▶ **TEXT UNDER STUDY**:
Velindre hospital where the research will take place (Mick Lobb)

Velindre hospital where the research will take place (Mick Lobb)

A hospital in Cardiff has been chosen to participate in an innovative new study to find a potential treatment for a severe form of lung cancer.

Velindre Hospital in Whitchurch is one of eight clinical trial centres in the UK taking part in research into pleural mesothelioma, an aggressive form of lung cancer.

The cancer affects the mesothelium, a thin membrane that lines the inner surface of the chest wall. About 75 per cent of mesotheliomas are pleural mesotheliomas, where the cancerous tissues begin in the chest. Life expectancy from diagnosis is eight to nine months on average.

The ground-breaking study will evaluate the targeting of cancer stem cells in order to find new treatment for the cancer. Pleural mesothelioma is strongly linked to asbestos exposure.

It was reported last year that the East Moors steelworks, which operated in the 1960s and 1970s, and Celsa steelworks in Splott were the sources of growing numbers of claims for asbestos-related diseases. Workers were believed to have been exposed to the material as it was widely used for lagging all pipe work, in a large number of furnaces and roof sheeting.

Festival Law represented 10 cases connected with the site in September 2013 alone. Pete Lodge, an industrial specialist with Festival Law, said most of these cases were won by the claimants and warned it is likely more may surface.

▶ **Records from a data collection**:
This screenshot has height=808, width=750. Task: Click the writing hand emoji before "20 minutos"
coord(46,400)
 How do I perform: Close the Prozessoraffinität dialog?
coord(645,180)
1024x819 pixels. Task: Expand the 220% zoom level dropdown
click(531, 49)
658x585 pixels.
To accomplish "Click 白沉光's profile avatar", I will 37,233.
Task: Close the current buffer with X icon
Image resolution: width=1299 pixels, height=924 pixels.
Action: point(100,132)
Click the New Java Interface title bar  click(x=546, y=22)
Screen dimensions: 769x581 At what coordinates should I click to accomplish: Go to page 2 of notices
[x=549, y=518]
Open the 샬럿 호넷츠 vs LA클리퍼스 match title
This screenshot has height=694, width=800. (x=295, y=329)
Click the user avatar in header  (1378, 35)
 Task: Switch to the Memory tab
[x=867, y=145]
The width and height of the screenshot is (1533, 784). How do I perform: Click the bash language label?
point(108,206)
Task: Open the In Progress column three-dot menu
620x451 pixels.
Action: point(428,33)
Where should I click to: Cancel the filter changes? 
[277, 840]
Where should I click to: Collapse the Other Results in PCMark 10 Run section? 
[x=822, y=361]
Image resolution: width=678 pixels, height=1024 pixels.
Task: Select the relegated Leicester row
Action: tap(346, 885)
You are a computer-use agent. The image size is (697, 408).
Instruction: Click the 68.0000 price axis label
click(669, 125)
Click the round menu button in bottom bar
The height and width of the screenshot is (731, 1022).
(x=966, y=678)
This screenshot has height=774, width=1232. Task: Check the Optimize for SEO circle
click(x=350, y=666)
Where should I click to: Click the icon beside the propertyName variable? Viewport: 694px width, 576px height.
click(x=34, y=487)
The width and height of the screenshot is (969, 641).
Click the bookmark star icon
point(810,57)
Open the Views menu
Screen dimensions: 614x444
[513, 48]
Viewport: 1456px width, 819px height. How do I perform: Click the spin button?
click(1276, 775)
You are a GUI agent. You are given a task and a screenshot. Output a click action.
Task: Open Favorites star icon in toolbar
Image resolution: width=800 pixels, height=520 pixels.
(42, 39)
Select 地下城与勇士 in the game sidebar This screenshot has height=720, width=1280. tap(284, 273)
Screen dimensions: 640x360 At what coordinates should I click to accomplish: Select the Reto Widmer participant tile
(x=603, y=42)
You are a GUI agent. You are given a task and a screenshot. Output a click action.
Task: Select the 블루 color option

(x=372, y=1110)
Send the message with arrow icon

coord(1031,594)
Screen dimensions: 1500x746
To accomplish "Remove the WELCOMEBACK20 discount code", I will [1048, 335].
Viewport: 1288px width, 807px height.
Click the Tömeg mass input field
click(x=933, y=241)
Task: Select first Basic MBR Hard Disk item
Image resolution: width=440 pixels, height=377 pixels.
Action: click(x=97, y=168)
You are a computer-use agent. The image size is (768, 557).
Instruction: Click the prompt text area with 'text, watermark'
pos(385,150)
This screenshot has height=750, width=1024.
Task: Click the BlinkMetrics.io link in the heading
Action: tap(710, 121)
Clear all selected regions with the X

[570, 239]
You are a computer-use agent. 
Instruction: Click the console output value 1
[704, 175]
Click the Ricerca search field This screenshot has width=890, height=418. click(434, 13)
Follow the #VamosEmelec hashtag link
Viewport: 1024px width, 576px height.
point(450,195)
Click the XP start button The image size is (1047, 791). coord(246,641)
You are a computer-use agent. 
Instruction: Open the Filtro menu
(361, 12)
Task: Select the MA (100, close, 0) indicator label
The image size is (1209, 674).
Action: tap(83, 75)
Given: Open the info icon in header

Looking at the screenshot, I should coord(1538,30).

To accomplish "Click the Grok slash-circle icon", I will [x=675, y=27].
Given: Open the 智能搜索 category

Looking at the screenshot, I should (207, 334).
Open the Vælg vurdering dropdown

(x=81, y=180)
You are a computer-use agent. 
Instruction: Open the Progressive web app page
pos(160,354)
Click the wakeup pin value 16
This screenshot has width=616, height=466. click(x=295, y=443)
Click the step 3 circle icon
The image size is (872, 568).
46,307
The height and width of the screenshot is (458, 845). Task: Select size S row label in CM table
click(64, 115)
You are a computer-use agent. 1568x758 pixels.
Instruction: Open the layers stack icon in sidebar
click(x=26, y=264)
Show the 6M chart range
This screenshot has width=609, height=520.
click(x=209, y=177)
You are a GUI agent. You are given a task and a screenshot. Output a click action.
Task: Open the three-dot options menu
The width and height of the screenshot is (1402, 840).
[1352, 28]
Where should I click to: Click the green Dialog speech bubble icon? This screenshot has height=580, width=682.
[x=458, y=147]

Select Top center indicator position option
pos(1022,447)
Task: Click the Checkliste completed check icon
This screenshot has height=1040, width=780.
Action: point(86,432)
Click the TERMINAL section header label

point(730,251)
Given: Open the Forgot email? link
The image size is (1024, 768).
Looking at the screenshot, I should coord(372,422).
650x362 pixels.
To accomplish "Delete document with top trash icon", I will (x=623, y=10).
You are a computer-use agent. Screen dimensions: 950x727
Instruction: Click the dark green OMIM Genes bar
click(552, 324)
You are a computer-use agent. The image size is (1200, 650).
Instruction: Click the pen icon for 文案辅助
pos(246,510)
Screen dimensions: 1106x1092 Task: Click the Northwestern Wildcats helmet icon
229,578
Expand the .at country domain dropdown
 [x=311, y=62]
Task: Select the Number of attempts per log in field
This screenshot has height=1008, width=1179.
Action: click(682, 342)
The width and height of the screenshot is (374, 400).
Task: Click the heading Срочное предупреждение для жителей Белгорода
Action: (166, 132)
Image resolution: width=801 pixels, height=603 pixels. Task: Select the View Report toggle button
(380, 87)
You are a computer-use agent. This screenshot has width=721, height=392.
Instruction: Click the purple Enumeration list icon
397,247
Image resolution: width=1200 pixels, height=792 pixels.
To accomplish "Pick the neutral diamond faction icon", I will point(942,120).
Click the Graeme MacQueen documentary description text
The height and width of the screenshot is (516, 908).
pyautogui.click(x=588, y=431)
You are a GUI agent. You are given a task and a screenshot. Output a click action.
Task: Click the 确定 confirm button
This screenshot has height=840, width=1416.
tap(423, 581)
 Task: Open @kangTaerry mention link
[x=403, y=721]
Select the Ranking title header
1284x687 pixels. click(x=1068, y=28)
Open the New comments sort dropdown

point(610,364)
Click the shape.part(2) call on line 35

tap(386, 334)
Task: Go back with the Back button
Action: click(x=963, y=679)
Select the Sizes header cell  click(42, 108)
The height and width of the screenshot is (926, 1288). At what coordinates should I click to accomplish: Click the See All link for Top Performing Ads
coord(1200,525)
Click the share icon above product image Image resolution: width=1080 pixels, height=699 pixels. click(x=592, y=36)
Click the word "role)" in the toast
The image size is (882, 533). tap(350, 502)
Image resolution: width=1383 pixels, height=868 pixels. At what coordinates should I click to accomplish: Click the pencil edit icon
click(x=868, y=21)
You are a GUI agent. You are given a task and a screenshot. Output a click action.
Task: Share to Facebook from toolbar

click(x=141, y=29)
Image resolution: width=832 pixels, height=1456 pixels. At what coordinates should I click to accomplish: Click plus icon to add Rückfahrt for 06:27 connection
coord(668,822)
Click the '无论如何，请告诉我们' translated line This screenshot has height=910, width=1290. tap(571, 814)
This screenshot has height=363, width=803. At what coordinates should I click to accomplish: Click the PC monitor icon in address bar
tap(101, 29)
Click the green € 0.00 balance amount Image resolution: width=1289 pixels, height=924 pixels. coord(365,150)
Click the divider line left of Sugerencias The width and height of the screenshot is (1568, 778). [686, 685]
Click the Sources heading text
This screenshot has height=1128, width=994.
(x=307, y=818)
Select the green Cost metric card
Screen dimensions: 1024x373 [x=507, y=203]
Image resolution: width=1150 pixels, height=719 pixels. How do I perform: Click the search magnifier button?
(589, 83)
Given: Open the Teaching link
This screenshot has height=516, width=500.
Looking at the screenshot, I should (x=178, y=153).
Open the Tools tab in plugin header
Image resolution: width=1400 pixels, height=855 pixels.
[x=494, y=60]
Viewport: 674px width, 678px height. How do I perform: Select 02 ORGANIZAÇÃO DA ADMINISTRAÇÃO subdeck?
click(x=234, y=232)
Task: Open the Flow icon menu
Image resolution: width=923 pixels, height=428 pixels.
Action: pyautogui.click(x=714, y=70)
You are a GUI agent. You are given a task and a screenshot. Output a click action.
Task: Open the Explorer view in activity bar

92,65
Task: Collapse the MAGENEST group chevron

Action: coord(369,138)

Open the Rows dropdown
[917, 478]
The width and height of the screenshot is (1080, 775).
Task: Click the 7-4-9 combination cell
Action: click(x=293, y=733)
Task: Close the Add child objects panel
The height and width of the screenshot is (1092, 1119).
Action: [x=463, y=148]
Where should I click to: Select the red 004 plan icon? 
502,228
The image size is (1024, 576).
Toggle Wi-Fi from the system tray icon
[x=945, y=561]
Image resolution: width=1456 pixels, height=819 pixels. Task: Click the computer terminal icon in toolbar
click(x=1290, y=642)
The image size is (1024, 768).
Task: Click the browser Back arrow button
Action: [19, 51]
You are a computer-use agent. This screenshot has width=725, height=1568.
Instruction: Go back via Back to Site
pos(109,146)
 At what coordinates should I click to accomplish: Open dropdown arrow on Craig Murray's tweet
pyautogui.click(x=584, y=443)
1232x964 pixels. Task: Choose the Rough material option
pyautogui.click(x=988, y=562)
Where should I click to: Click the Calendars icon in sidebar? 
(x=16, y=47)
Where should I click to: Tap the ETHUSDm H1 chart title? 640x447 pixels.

▶ **PARTS OF THE EXERCISE**:
1. Return the passage of the mesothelioma article between "The cancer affects" and "months on average.", inclusive, copied word for word.
2. According to the mesothelioma article, how many clinical trial centers in the UK are taking part in the research?
3. Continue the mesothelioma article from its last sentence.

▶ **ANSWERS PROVIDED**:
1.
The cancer affects the mesothelium, a thin membrane that lines the inner surface of the chest wall. About 75 per cent of mesotheliomas are pleural mesotheliomas, where the cancerous tissues begin in the chest. Life expectancy from diagnosis is eight to nine months on average.

2. Eight

3.
He added: “It was mainly lung cancer claims. Some are worse than others but most will kill you eventually.”

In the UK, the number of deaths caused by the disease each year has grown to 2,543 according to the latest figures. It is the most rapidly increasing cancer amongst women in the UK.

Despite the UK’s control on asbestos in 1985, the number of mesothelioma patients is set to rise sharply over the next 20 years as mesothelioma can take between 30 to 40 years from exposure to asbestos to develop.

Professor Fennell, primary investigator of the new clinical trial, said: “We think this is a new way of being able to target mesothelioma. Laboratory tests show ganetespib is extremely active in mesothelioma – and combined with chemotherapy, this treatment could shrink cancers down and improve symptoms for patients.”

Lung cancer expert and consultant in respiratory medicine Dr Mick Peake said we are seeing a dramatic change in potentially curative treatments for lung cancer.

Welsh Government health minister Mark Drakeford AM said: “We are naturally very proud that Velindre Hospital in Cardiff has been chosen as one of the eight centres that will research potential new treatment for pleural mesothelioma, that could potentially save hundreds, if not thousands, of lives.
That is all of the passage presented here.